How will industry flourish post Brexit?
The Prime Minister has launched proposals for a new modern industrial strategy for the UK.
The background of Brexit and relatively low productivity levels requires us to reassess what are the UK’s comparative advantages and how we can maximise our global competitiveness in a post-Brexit business world.
In setting out her vision, Theresa May also highlighted that the result of last summer’s referendum was more than just a decision to leave the EU but also the public demanding a change to the way that the UK works - to look beyond “short-term thinking to focus on the big decisions that will deliver long-term, sustainable success” – “and … to build a brighter future for all.”
The PM should be praised for her vision but ultimately as with any strategy, success or failure depends on its implementation.
Ten strategic pillars
The strategy comprises ten key strategic pillars. The UK starts from what appears to be a relatively strong base, being the fifth largest economy in the world with current low levels of unemployment. However, there are concerns about productivity levels and questions can be asked about the quality of jobs in which many are employed, reflecting the use of zero hour contracts and “gig economy” type jobs.
How will austerity and the current high level of UK Government debt – somewhere in the region of £1.7 trillion – allow the levels of investment which the Government wants?
It is hard to argue with the ten strategic pillars. Each of these in its own way is crucial to the future success of the UK economy. The question that should be asked is: what will we be doing that we are not doing at present and will greater Government intervention really be a catalyst to increased growth.?
A strategy that works for all the UK
It could be argued that the devolved nature of the UK makes it harder to introduce a centralised industrial strategy that serves the whole of the nation.
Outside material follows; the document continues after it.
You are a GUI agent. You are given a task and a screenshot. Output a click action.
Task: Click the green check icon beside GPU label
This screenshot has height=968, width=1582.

The Government is at pains to highlight that it seeks to use the decentralisation of power and accountability as a means to seek to spread the economic success of the south east of England to other regions of the UK. So the application of aspects of the Industrial Strategy to the devolved nations will depend on whether Westminster can encourage a joined up approach or whether the devolved administrations will pursue a different policy. Many of the proposals are not new but merely repackaging of previous policies – but there are some interesting, if sometimes vague, new commitments.
An outward-looking vision
It is heartening to see a vision that is not protectionist but outward looking and seeking to maintain and enhance the UK’s standing in the world economy.